- Born: April 24, 1969 (age 57) Montreal, Quebec, Canada
- Height: 5 ft 9 in (175 cm)
- Weight: 160 lb (73 kg; 11 st 6 lb)
- Position: Centre
- Shot: Right
- Played for: ECHL Hampton Roads Admirals SuHL Daytona Beach Sun Devils
- Playing career: 1990–1991

= Jeff Turcotte =

Canadian ice hockey player

Jeff Turcotte (born April 24, 1969) is a Canadian former professional ice hockey centre who played briefly in the East Coast Hockey League (ECHL) and Sunshine Hockey League (SuHL).

==Playing career==
Turcotte played three years of junior hockey in the Ontario Hockey League (OHL) with the Toronto Marlboros, including a brief stay in the British Columbia Junior Hockey League (BCJHL) with the New Westminster Royals. He turned pro near the end of the 1989–90 season, joining the Hampton Roads Admirals of the ECHL for 12 games, scoring 7 points. The next season, he moved to the SuHL to play one season for the Daytona Beach Sun Devils, where he scored 54 points in 47 games.

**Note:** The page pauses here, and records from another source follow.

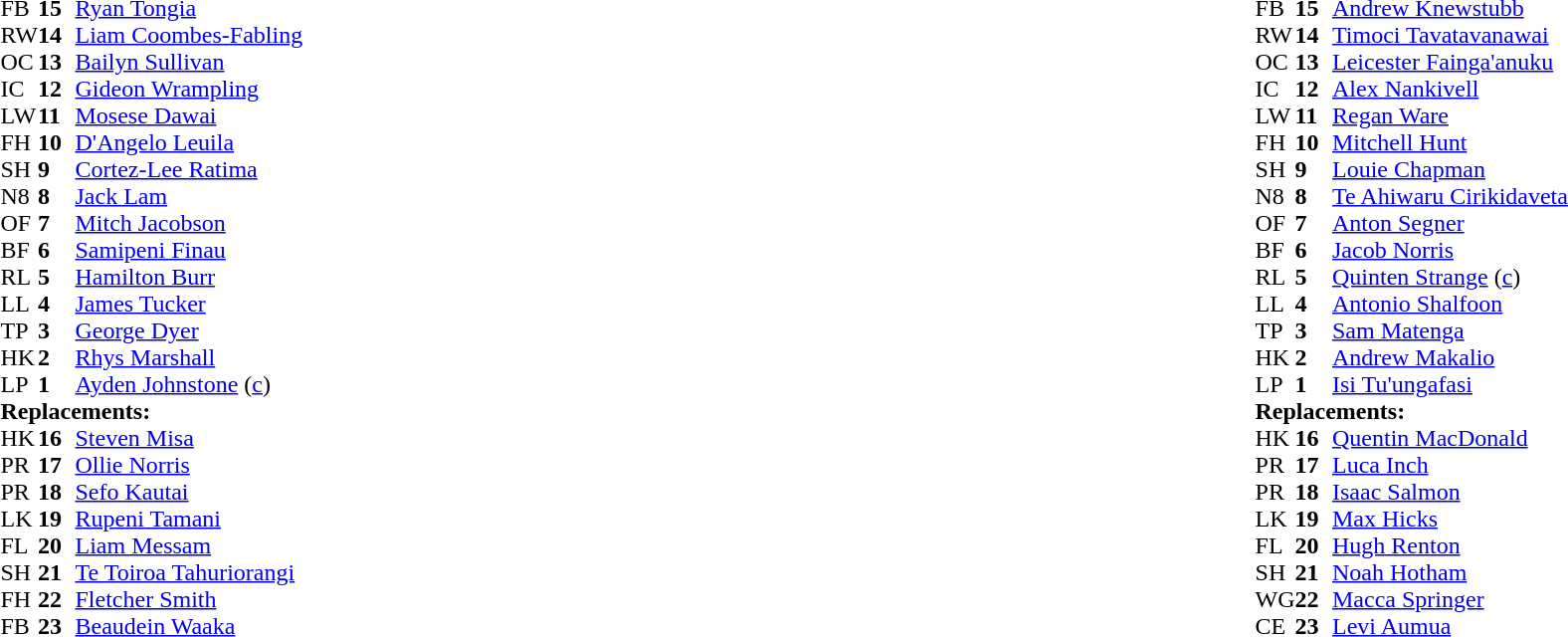
George Dyer [189, 330]
Cortez-Lee Ratima [189, 169]
Sefo Kautai [189, 491]
Mitchell Hunt [1451, 143]
D'Angelo Leuila [189, 143]
Te Toiroa Tahuriorangi [189, 573]
Antonio Shalfoon [1451, 304]
Alex Nankivell [1451, 90]
Louie Chapman [1451, 169]
Rupeni Tamani [189, 519]
Ayden Johnstone (c) [189, 384]
Liam Coombes-Fabling [189, 36]
Quinten Strange (c) [1451, 277]
Liam Messam [189, 545]
Hamilton Burr [189, 277]
Quentin MacDonald [1451, 438]
Sam Matenga [1451, 330]
Isi Tu'ungafasi [1451, 384]
Max Hicks [1451, 519]
Ollie Norris [189, 466]
Rhys Marshall [189, 358]
Luca Inch [1451, 466]
Macca Springer [1451, 599]
Isaac Salmon [1451, 491]
Hugh Renton [1451, 545]
Regan Ware [1451, 115]
Bailyn Sullivan [189, 62]
WG [1275, 599]
Andrew Makalio [1451, 358]
Fletcher Smith [189, 599]
Jacob Norris [1451, 251]
Mitch Jacobson [189, 223]
Mosese Dawai [189, 115]
Te Ahiwaru Cirikidaveta [1451, 197]
Samipeni Finau [189, 251]
Jack Lam [189, 197]
Leicester Fainga'anuku [1451, 62]
James Tucker [189, 304]
Anton Segner [1451, 223]
Noah Hotham [1451, 573]
Gideon Wrampling [189, 90]
Steven Misa [189, 438]
Timoci Tavatavanawai [1451, 36]
Find where the given text appears and provide that cell's center as (X, Y) coordinate. 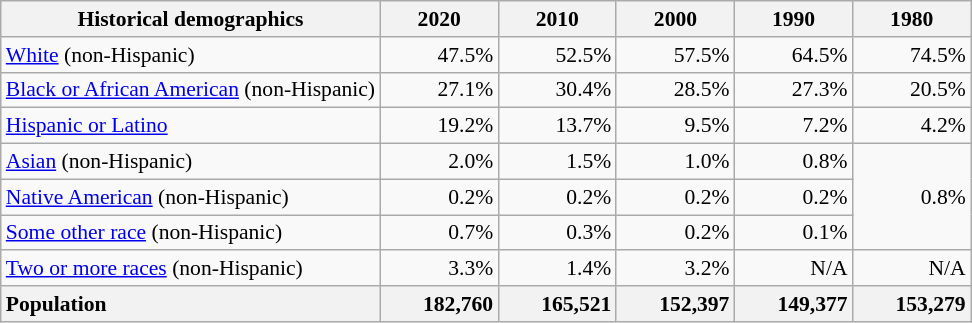
1.4% (557, 269)
74.5% (912, 55)
1.5% (557, 162)
27.1% (439, 90)
Hispanic or Latino (190, 126)
0.1% (793, 233)
27.3% (793, 90)
1980 (912, 19)
7.2% (793, 126)
19.2% (439, 126)
149,377 (793, 304)
3.3% (439, 269)
Black or African American (non-Hispanic) (190, 90)
Population (190, 304)
Two or more races (non-Hispanic) (190, 269)
1.0% (675, 162)
165,521 (557, 304)
13.7% (557, 126)
30.4% (557, 90)
57.5% (675, 55)
153,279 (912, 304)
Some other race (non-Hispanic) (190, 233)
3.2% (675, 269)
Historical demographics (190, 19)
2020 (439, 19)
52.5% (557, 55)
2010 (557, 19)
Asian (non-Hispanic) (190, 162)
9.5% (675, 126)
182,760 (439, 304)
28.5% (675, 90)
White (non-Hispanic) (190, 55)
152,397 (675, 304)
20.5% (912, 90)
1990 (793, 19)
4.2% (912, 126)
64.5% (793, 55)
Native American (non-Hispanic) (190, 197)
47.5% (439, 55)
2.0% (439, 162)
0.7% (439, 233)
0.3% (557, 233)
2000 (675, 19)
Return the (x, y) coordinate for the center point of the cell that contains the specified text.  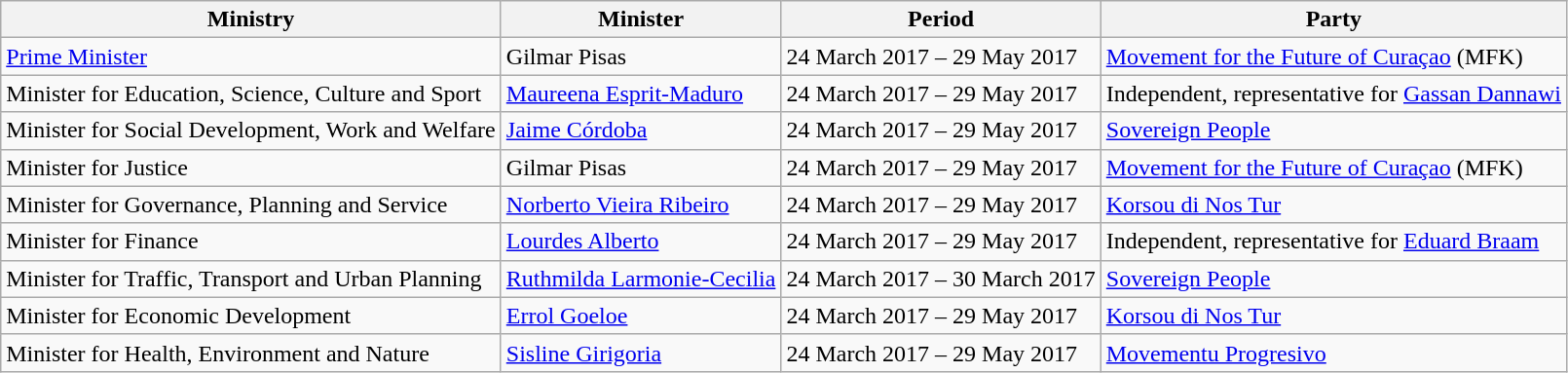
Ruthmilda Larmonie-Cecilia (641, 279)
Sisline Girigoria (641, 353)
Independent, representative for Gassan Dannawi (1333, 93)
Minister for Health, Environment and Nature (251, 353)
Minister for Finance (251, 242)
Norberto Vieira Ribeiro (641, 205)
Jaime Córdoba (641, 131)
24 March 2017 – 30 March 2017 (941, 279)
Minister (641, 19)
Minister for Economic Development (251, 316)
Independent, representative for Eduard Braam (1333, 242)
Minister for Justice (251, 168)
Prime Minister (251, 56)
Minister for Education, Science, Culture and Sport (251, 93)
Ministry (251, 19)
Minister for Traffic, Transport and Urban Planning (251, 279)
Movementu Progresivo (1333, 353)
Minister for Governance, Planning and Service (251, 205)
Lourdes Alberto (641, 242)
Errol Goeloe (641, 316)
Period (941, 19)
Party (1333, 19)
Minister for Social Development, Work and Welfare (251, 131)
Maureena Esprit-Maduro (641, 93)
Extract the (x, y) coordinate from the center of the cell holding the provided text.  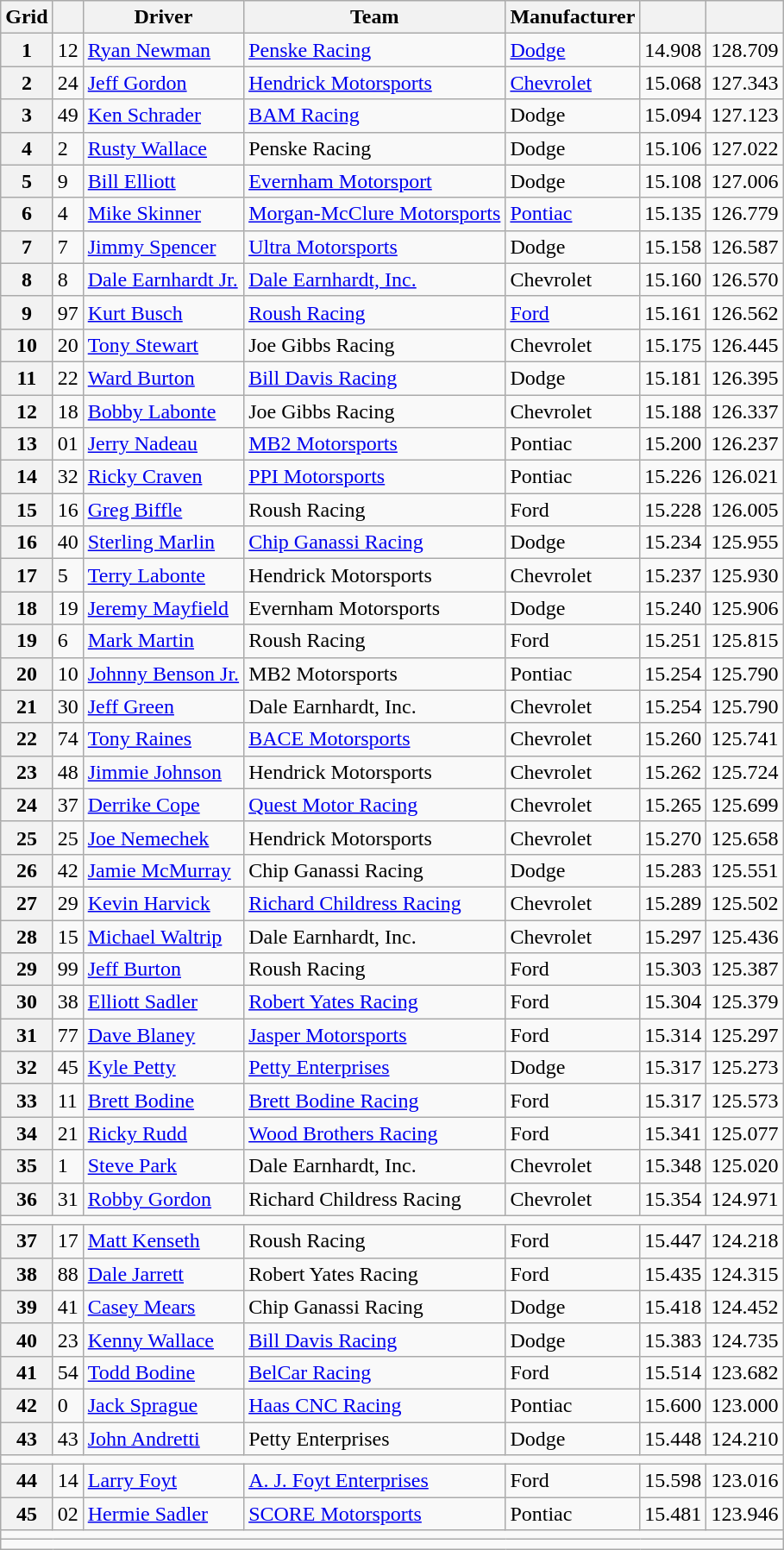
Elliott Sadler (163, 1002)
15.226 (673, 477)
126.005 (745, 510)
14.908 (673, 50)
125.077 (745, 1133)
126.337 (745, 411)
Wood Brothers Racing (374, 1133)
Kurt Busch (163, 312)
125.573 (745, 1101)
15.303 (673, 969)
Haas CNC Racing (374, 1405)
74 (67, 739)
125.436 (745, 936)
Jeff Gordon (163, 83)
125.699 (745, 805)
Ricky Rudd (163, 1133)
126.237 (745, 444)
Matt Kenseth (163, 1241)
126.562 (745, 312)
Terry Labonte (163, 575)
01 (67, 444)
Dale Earnhardt Jr. (163, 279)
Bobby Labonte (163, 411)
Rusty Wallace (163, 148)
15.106 (673, 148)
Ken Schrader (163, 116)
15.598 (673, 1481)
126.395 (745, 378)
Brett Bodine Racing (374, 1101)
126.570 (745, 279)
Jerry Nadeau (163, 444)
Tony Stewart (163, 345)
15.251 (673, 641)
26 (27, 870)
Brett Bodine (163, 1101)
15.237 (673, 575)
13 (27, 444)
Steve Park (163, 1166)
Tony Raines (163, 739)
Derrike Cope (163, 805)
Driver (163, 17)
99 (67, 969)
SCORE Motorsports (374, 1514)
Bill Elliott (163, 181)
48 (67, 772)
126.779 (745, 214)
125.658 (745, 837)
Kevin Harvick (163, 903)
Johnny Benson Jr. (163, 674)
124.218 (745, 1241)
15.418 (673, 1307)
125.379 (745, 1002)
3 (27, 116)
15.600 (673, 1405)
39 (27, 1307)
John Andretti (163, 1438)
125.815 (745, 641)
34 (27, 1133)
125.273 (745, 1068)
15.175 (673, 345)
15.481 (673, 1514)
15.304 (673, 1002)
36 (27, 1199)
15.108 (673, 181)
Joe Nemechek (163, 837)
15.188 (673, 411)
77 (67, 1035)
124.735 (745, 1339)
125.955 (745, 543)
27 (27, 903)
15.135 (673, 214)
15.160 (673, 279)
15.289 (673, 903)
15.514 (673, 1372)
Dave Blaney (163, 1035)
126.021 (745, 477)
15.094 (673, 116)
15.181 (673, 378)
Hermie Sadler (163, 1514)
Ultra Motorsports (374, 247)
Jeff Green (163, 706)
28 (27, 936)
Manufacturer (573, 17)
Jimmie Johnson (163, 772)
15.314 (673, 1035)
127.006 (745, 181)
15.283 (673, 870)
Grid (27, 17)
126.445 (745, 345)
Jeff Burton (163, 969)
123.016 (745, 1481)
Evernham Motorsports (374, 608)
127.022 (745, 148)
Morgan-McClure Motorsports (374, 214)
Kyle Petty (163, 1068)
Robby Gordon (163, 1199)
15.200 (673, 444)
125.502 (745, 903)
54 (67, 1372)
PPI Motorsports (374, 477)
33 (27, 1101)
Larry Foyt (163, 1481)
02 (67, 1514)
Jasper Motorsports (374, 1035)
125.724 (745, 772)
125.297 (745, 1035)
15.240 (673, 608)
15.260 (673, 739)
15.341 (673, 1133)
125.551 (745, 870)
127.123 (745, 116)
Mike Skinner (163, 214)
Jeremy Mayfield (163, 608)
125.387 (745, 969)
Jamie McMurray (163, 870)
123.682 (745, 1372)
15.297 (673, 936)
123.000 (745, 1405)
125.906 (745, 608)
123.946 (745, 1514)
Michael Waltrip (163, 936)
15.265 (673, 805)
15.228 (673, 510)
128.709 (745, 50)
Jimmy Spencer (163, 247)
Team (374, 17)
124.452 (745, 1307)
0 (67, 1405)
15.447 (673, 1241)
125.741 (745, 739)
15.262 (673, 772)
124.315 (745, 1274)
Jack Sprague (163, 1405)
Ward Burton (163, 378)
15.270 (673, 837)
Quest Motor Racing (374, 805)
Dale Jarrett (163, 1274)
15.448 (673, 1438)
15.383 (673, 1339)
Ricky Craven (163, 477)
Mark Martin (163, 641)
BelCar Racing (374, 1372)
88 (67, 1274)
97 (67, 312)
124.971 (745, 1199)
Todd Bodine (163, 1372)
15.348 (673, 1166)
15.435 (673, 1274)
Greg Biffle (163, 510)
Sterling Marlin (163, 543)
49 (67, 116)
A. J. Foyt Enterprises (374, 1481)
15.234 (673, 543)
126.587 (745, 247)
44 (27, 1481)
Ryan Newman (163, 50)
15.354 (673, 1199)
Casey Mears (163, 1307)
124.210 (745, 1438)
35 (27, 1166)
BAM Racing (374, 116)
127.343 (745, 83)
Evernham Motorsport (374, 181)
15.158 (673, 247)
15.161 (673, 312)
15.068 (673, 83)
Kenny Wallace (163, 1339)
125.020 (745, 1166)
BACE Motorsports (374, 739)
125.930 (745, 575)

After retiring, Turcotte became a minor hockey coach with the California Wave. He helped guide a team that included defenceman Jonathon Blum, who became the first California-born-and-trained player to be drafted in the first round of the NHL entry draft (23rd overall by the Nashville Predators), to second-place finishes in national Midget AAA and Bantam AAA championships, culminating in an international Bantam tournament championship in Kamloops, B.C., in 2004.

==Family==
Turcotte's older brother, Alfie Turcotte, is a former National Hockey League player, drafted by the Montreal Canadiens 17th overall in the 1983 NHL entry draft. Alex Turcotte is Turcotte's nephew.